In the present world where the Black Lives Matter movement has sparked international implications, a protest against these measures could be inevitable. However, the aforementioned response has seemingly kept the Saudi population quiet, but for how long? Due to the pandemic, this change may happen more slowly. Democratization seems to slow down as the global community becomes more globalized. The Saudi kingdom, one built on oil wealth, is an economic giant within the Gulf World. However, the bigger they are, the harder they fall. As Mohammed bin Salman grows in power, so does the restlessness of the population.

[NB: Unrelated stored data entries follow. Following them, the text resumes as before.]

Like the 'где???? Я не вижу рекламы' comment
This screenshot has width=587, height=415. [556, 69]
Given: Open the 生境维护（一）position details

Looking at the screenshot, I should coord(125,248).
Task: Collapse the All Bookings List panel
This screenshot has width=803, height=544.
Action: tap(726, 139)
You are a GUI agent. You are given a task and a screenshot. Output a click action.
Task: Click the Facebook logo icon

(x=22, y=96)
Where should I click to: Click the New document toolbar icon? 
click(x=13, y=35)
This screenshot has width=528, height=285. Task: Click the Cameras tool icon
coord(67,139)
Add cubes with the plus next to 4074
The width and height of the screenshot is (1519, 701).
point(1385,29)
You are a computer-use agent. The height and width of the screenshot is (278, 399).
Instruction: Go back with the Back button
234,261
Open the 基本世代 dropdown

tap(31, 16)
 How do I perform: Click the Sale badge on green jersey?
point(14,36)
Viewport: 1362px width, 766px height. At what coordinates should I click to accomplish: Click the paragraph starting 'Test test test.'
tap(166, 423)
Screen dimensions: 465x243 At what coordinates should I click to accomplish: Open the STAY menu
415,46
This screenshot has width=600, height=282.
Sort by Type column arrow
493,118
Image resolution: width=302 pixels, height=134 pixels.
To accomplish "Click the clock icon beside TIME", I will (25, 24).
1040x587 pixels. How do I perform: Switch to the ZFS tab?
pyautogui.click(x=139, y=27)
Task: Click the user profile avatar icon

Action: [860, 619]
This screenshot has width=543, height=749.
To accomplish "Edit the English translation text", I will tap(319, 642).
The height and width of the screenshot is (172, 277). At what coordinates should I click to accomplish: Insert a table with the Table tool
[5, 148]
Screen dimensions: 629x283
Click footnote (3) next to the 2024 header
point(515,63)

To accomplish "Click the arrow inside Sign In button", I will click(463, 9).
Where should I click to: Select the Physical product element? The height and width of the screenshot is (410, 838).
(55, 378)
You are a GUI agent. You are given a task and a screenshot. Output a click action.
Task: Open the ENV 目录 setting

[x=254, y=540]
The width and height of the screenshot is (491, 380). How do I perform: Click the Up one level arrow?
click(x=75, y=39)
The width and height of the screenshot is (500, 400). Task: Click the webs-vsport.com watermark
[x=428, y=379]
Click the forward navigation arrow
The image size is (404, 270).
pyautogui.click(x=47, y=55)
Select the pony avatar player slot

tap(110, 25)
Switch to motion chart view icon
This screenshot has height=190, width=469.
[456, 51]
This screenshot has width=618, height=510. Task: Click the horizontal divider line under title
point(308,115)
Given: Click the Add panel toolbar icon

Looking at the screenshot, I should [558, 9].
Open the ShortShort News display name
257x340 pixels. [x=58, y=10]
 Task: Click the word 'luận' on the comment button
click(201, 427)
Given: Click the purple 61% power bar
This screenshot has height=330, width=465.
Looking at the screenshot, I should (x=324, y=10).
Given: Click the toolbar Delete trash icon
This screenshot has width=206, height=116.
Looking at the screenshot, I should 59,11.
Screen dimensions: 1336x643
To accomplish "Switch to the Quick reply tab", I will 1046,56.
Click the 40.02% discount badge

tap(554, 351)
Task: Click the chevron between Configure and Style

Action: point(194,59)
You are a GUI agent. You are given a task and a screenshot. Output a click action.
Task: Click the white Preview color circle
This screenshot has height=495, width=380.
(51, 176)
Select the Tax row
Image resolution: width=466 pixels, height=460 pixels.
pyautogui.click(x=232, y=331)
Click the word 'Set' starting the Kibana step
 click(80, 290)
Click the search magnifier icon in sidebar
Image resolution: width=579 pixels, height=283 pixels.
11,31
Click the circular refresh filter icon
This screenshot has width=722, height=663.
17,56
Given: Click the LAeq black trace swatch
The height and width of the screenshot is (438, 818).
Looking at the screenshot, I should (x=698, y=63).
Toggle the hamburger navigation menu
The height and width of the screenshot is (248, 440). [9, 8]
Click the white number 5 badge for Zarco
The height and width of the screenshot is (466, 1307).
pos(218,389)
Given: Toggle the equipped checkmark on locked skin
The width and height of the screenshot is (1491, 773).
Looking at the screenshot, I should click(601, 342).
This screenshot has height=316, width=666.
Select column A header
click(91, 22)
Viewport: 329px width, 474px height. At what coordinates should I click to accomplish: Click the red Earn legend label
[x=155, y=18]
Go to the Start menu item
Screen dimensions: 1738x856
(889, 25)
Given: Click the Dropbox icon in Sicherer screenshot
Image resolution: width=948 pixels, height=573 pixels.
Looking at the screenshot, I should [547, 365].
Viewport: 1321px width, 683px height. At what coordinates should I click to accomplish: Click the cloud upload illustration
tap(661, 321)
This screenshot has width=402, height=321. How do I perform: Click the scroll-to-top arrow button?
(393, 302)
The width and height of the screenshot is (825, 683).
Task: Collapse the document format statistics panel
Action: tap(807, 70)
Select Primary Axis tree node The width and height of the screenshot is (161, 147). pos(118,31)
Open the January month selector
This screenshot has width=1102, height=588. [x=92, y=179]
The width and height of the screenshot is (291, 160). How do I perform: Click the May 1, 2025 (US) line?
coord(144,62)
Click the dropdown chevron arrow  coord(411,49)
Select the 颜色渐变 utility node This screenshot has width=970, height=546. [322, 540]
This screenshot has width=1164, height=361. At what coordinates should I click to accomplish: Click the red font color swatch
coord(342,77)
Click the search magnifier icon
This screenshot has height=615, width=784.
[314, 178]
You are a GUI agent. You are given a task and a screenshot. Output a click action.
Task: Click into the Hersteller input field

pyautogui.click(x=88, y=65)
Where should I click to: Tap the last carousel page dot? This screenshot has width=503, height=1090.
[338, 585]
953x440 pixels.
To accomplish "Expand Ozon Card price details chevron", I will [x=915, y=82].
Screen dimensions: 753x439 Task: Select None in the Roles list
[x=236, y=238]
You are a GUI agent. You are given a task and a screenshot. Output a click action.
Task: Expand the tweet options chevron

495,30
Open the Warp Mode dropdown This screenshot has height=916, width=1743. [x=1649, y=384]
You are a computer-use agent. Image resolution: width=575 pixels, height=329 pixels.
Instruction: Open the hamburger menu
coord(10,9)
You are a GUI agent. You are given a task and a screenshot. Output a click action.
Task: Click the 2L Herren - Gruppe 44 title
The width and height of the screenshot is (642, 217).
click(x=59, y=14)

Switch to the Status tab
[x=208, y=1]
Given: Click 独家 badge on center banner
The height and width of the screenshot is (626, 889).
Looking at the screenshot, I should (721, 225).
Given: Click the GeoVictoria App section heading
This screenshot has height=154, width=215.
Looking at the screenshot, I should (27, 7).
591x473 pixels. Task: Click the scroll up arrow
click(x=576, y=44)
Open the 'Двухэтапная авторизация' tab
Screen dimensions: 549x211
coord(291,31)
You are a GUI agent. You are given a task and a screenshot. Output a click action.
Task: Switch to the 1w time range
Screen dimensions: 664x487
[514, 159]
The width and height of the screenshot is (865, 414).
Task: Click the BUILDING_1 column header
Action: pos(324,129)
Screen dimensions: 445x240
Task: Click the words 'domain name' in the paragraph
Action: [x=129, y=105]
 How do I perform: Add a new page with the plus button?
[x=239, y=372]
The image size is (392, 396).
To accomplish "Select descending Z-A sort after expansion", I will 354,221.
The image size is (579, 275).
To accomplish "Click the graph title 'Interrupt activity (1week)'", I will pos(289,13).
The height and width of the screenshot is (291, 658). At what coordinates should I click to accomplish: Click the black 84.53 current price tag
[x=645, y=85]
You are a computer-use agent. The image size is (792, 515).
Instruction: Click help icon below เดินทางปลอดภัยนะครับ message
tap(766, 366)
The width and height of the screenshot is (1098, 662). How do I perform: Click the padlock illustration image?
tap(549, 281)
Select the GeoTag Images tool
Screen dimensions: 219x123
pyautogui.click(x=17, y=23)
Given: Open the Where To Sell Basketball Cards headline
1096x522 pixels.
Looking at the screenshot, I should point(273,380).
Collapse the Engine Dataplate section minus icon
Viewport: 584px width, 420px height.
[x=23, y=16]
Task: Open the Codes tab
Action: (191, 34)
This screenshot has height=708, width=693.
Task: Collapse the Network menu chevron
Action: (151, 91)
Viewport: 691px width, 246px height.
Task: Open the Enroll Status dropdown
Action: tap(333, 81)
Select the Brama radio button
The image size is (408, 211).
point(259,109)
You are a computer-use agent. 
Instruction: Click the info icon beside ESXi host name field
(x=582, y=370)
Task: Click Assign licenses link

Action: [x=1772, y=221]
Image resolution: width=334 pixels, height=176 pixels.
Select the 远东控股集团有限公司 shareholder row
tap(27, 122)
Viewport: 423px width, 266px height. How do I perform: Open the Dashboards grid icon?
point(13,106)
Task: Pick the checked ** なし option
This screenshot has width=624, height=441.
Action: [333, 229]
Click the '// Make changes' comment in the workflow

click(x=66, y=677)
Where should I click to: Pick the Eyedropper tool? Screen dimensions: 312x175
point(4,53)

The oil wealth of the kingdom has been a concern of the government recently because of the falling prices of the “black gold.” Much of this is due to the virus, but it can also be traced to many oil-dependent countries, such as the United States, moving to become energy independent from the Arabian Gulf state. In early 2020, during a brief dispute between Saudi Arabia and Russia over cuts in oil production, President Trump had expressed great interest for a deal between the two countries, and OPEC, to reduce the number of barrels exported each day by 10 million. The proposed plan was a pipe dream as the two states have had a tumultuous relationship since they began to interact with one another.

The proposed reduction in oil exports, especially with the current circumstances, would deal a heavy blow to the Saudi economy. Although Mohammed bin Salman has been exploring ways to diversify the state economy, this loss in oil revenue would put the kingdom’s competency into question. Even with a diversified economy, states across the globe have been experiencing high unemployment rates, a drop in household incomes, and gaping holes in the economy.

One way or another, the taxes being implemented by the Gulf state on its citizens will lead to some sort of revolution. The democratization of the regime may happen slowly, but there seems to be a muttering of change on the horizon. Time will tell, and only when the situation is right will these changes become something that is permanent and long-lasting for the Saudi Arabian state.